Question, what's with Daddy's bald spots? I'm just curious. Is he an older ratty?


----------



## kkdepp (May 22, 2007)

Very cute.....I love the song....Well I needed a song in my head for the day....Now I have one


----------



## twilight (Apr 20, 2007)

Daddy is probably around 1 years old. So hes not really 'old'. The other rattie in the video, Ebony, is around 2. You can't see it but she has a bald spot as well. They where treated with Revolution...no change.

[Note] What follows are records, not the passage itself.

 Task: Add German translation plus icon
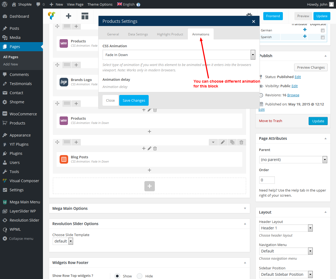click(x=305, y=30)
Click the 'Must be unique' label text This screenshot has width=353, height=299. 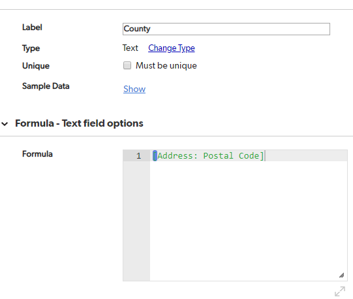point(166,65)
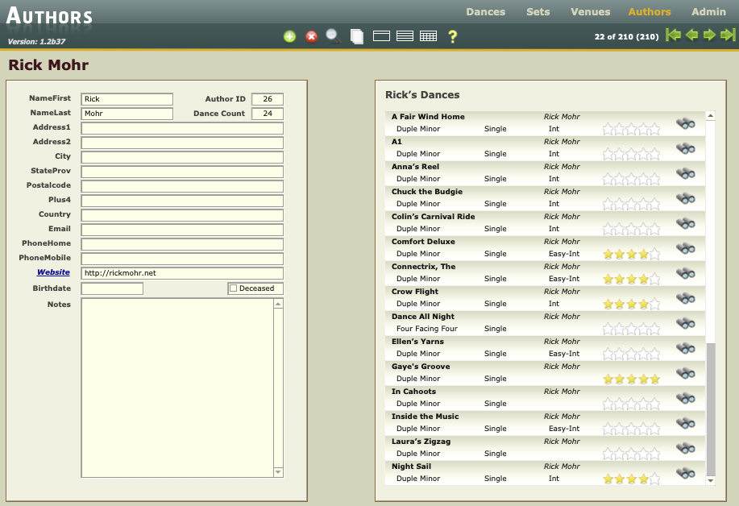Click the red delete record icon
The width and height of the screenshot is (739, 506).
click(x=312, y=36)
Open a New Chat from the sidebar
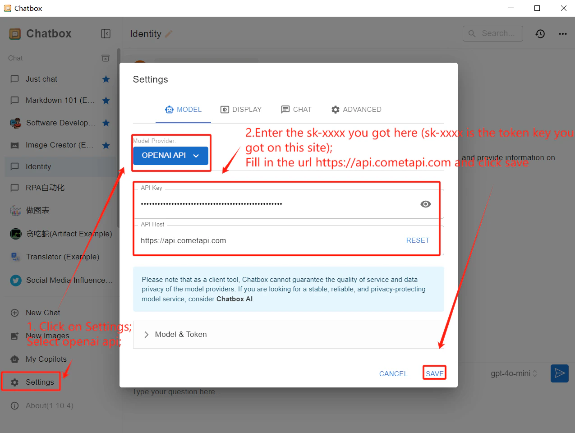The width and height of the screenshot is (575, 433). [x=43, y=312]
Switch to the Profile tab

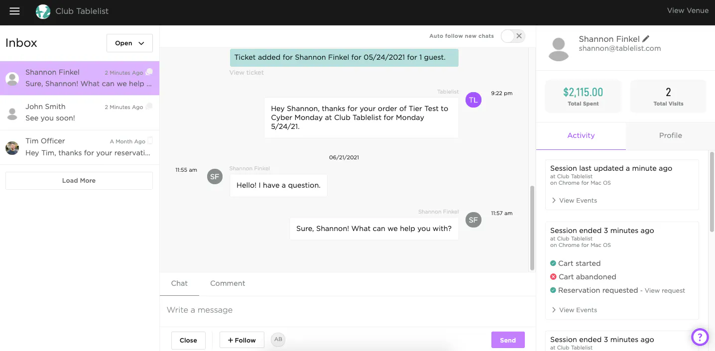670,135

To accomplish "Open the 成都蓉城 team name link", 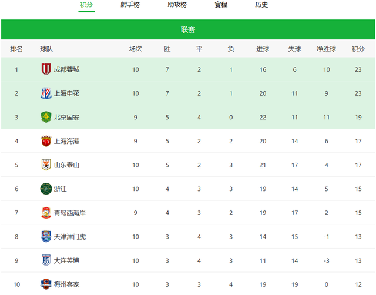I will tap(66, 70).

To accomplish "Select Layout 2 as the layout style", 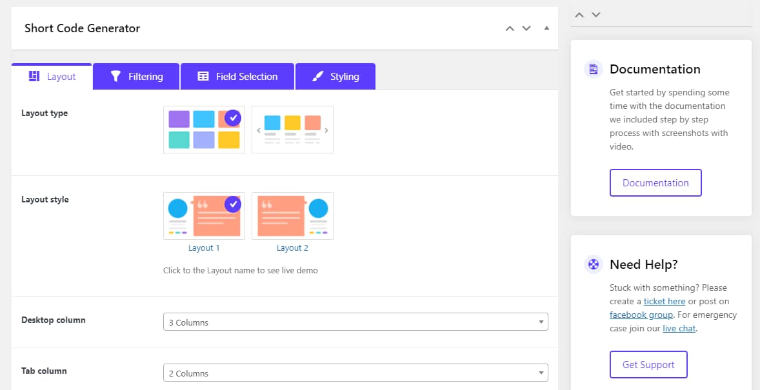I will pyautogui.click(x=292, y=216).
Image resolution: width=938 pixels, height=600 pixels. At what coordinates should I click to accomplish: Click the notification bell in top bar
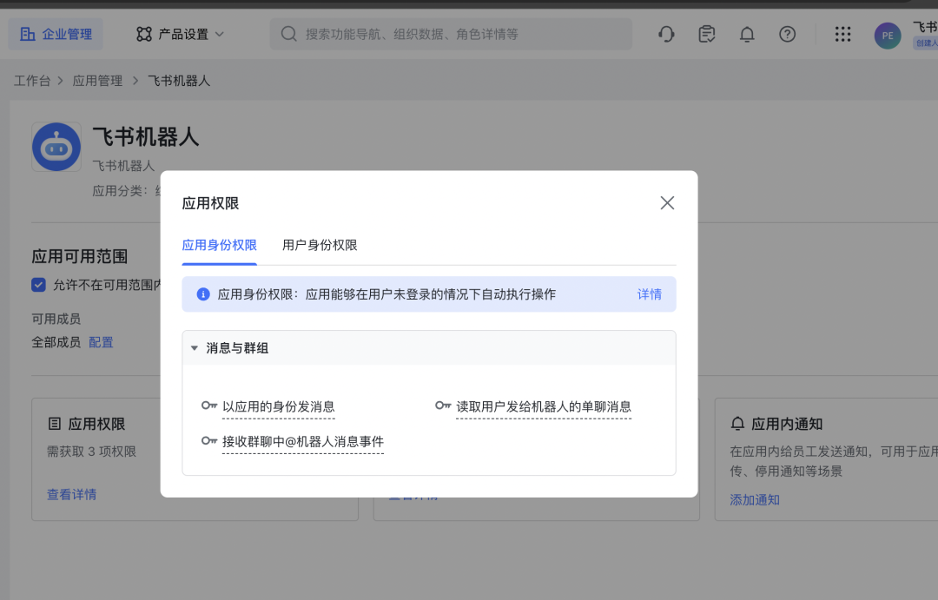click(x=747, y=34)
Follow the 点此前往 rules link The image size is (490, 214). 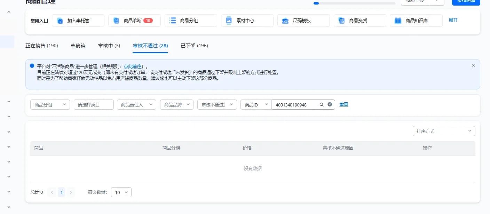tap(133, 66)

So they are going to the vet this week.


----------



## twitch (Jan 4, 2007)

have you considered their diet? if there is too much protein they may get itchy and hair will fall out.


----------



## Nazarath (Feb 20, 2007)

* I LOVE LOVE LOVE LOVE that song! the movie was so cute!! that was awesomeness lol. *


----------



## twilight (Apr 20, 2007)

Well considering they are fed Harlen blocks (2014), I don't see how it could be their diet. *shrugs*


----------



## twitch (Jan 4, 2007)

i thought they recently changed their formula and now have higher levels of protein though. but i could be wrong. i don't feed that myself and have only heard bits and pieces that one of the lab block people had changed their formula and wasn't as good anymore.


----------



## Forensic (Apr 12, 2007)

According to the HT site the 2014 still has 14 % protein, the 2016 still has 16 %, etc.


----------



## twitch (Jan 4, 2007)

maybe it was a different brand or i misread something. i could have sworn one of the lab blocks formulas had changed though.... ah well, i'll mark it up to being groggy from the evil head cold. 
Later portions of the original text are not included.